Experts in the travel and tourist sector anticipate lower income tax rates and more uniformity in the tax collected at source (TCS) system ahead of the interim budget’s announcement.
According to Madhavan Menon, Executive Chairman of Thomas Cook India Ltd., “reduced income tax levels to provide increased disposable income in the hands of the people which create a boost for travel & tourism spends.”
“To lessen the considerable advantage enjoyed by foreign competitors (exempt from this levy), consolidate the TCS rate on outbound tours into a single five percent slab,” stated Vishal Suri, Managing Director of SOTC Travel.
Expectations for the Budget in 2024 LIVE: EV industry demands continuation of FAME scheme subsidies
Experts in the EV sector in India anticipate that the next interim budget will include an extension of the FAME plan subsidies, given the sector’s explosive growth.
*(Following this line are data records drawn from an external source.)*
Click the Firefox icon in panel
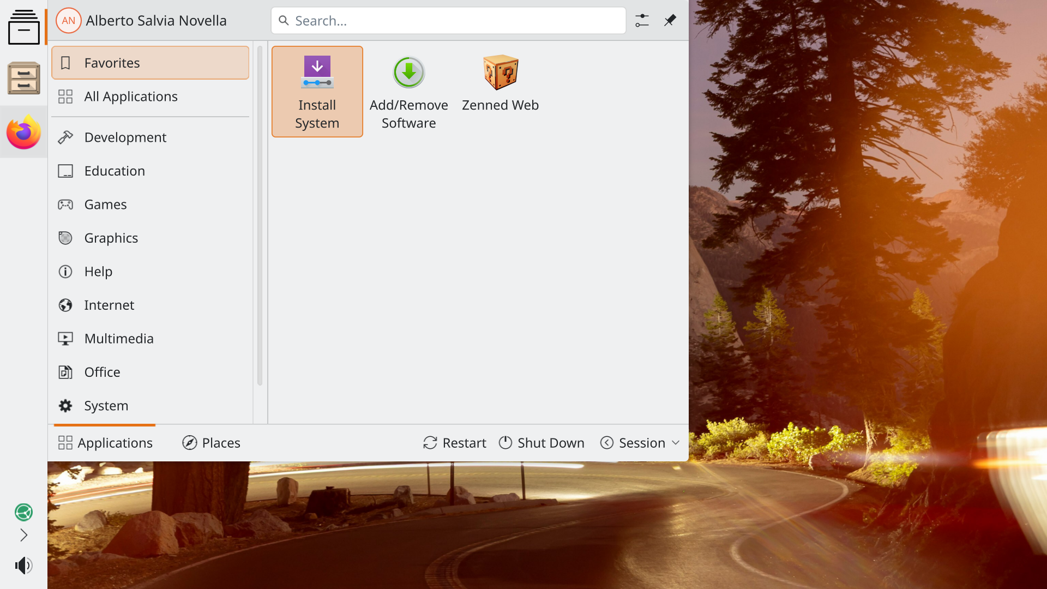The height and width of the screenshot is (589, 1047). (23, 132)
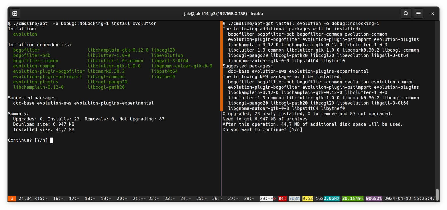Click the active window 29 tab
Viewport: 447px width, 210px height.
266,199
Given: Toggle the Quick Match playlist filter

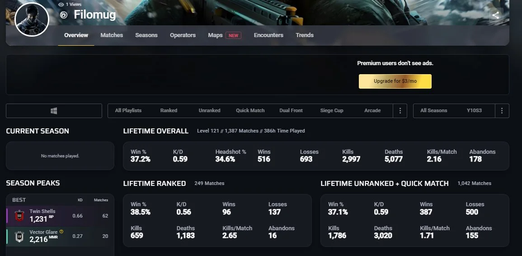Looking at the screenshot, I should tap(250, 110).
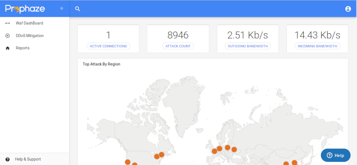357x165 pixels.
Task: Click the Reports home icon
Action: [7, 48]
The Managing Director of Quantum Energy, Chakravarthi C., emphasized that the industry is looking forward to critical measures in the 2018 budget to maintain and accelerate its growth. Stakeholders are urging an extension of the FAME II subsidy scheme, which is scheduled to end in March 2024, in order to guarantee that continued efforts are made to improve the affordability and accessibility of EVs.
An extension, as Chakravarthi C. pointed out, would be consistent with the government’s aggressive goal of having 30% electric vehicles on Indian roads by 2030.
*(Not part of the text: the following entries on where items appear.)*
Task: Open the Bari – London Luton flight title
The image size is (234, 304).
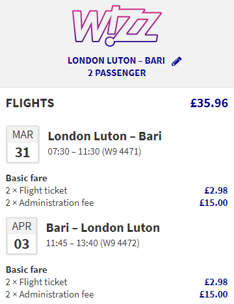Action: pos(103,228)
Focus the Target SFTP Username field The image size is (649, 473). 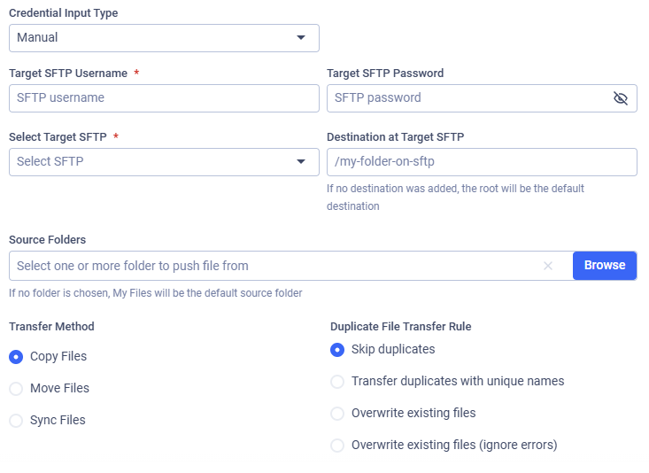coord(164,98)
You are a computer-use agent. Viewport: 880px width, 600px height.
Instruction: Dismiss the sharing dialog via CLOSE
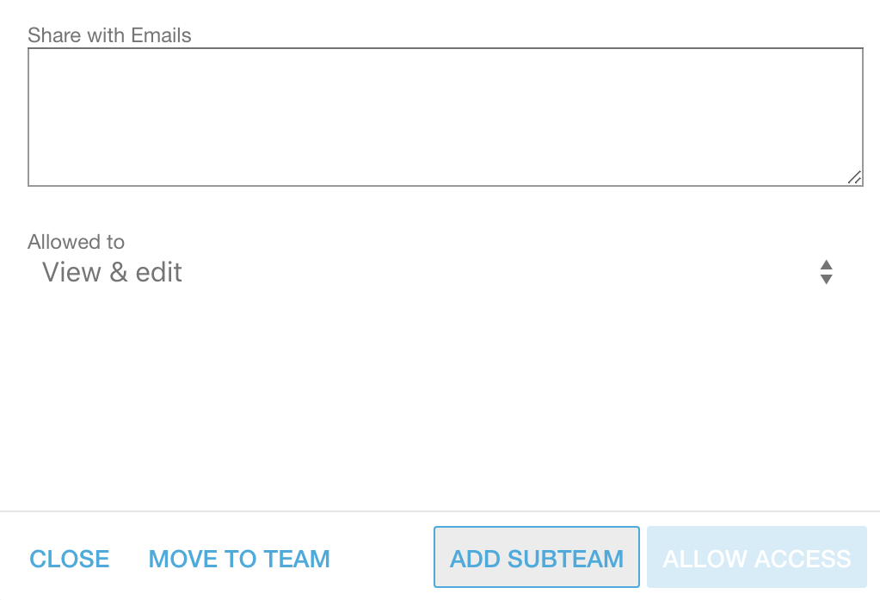tap(69, 559)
According to Saurabh Garg, co-founder and chief business officer of NoBroker.com, the next interim budget should raise the threshold on affordable housing from ₹45 lakh to ₹65 lakh, making incentives more accessible.
Employees living in approved metropolises like Delhi, Mumbai, Kolkata, and Chennai are entitled to an HRA equal to 50% of their base pay under the existing HRA categorization. However, residents of non-metropolitan areas are only entitled to a 40% basic salary reduction in allowance. Major cities with exceptionally high rental prices, like Bangalore and Hyderabad, are not included in this classification. As a result, we hope that the next budget will resolve this disparity and reconsider how cities are classified,” Garg stated.
Expectations for the Budget in 2024 LIVE: NAREDCO Maharashtra President Sandeep Runwal demands raising the interest rate deduction maximum to ₹5 lakh.
The president of NAREDCO Maharashtra, Sandeep Runwal, demanded that the concept of affordable housing be changed, especially for metropolitan areas, and that the interest rate deduction threshold be raised significantly to ₹5 lakh.
He also emphasized how the real estate sector is expecting the next Budget 2024–2025 to bring about revolutionary improvements.
In addition, he demanded tax breaks for first-time homebuyers, continuous support for affordable rental housing, and the reinstatement of the Goods and Services Tax (GST) with an input tax credit. Further recommendations include tax breaks, a single window clearing process, lower interest rates on home loans, and the resuscitation of homeownership assistance programs.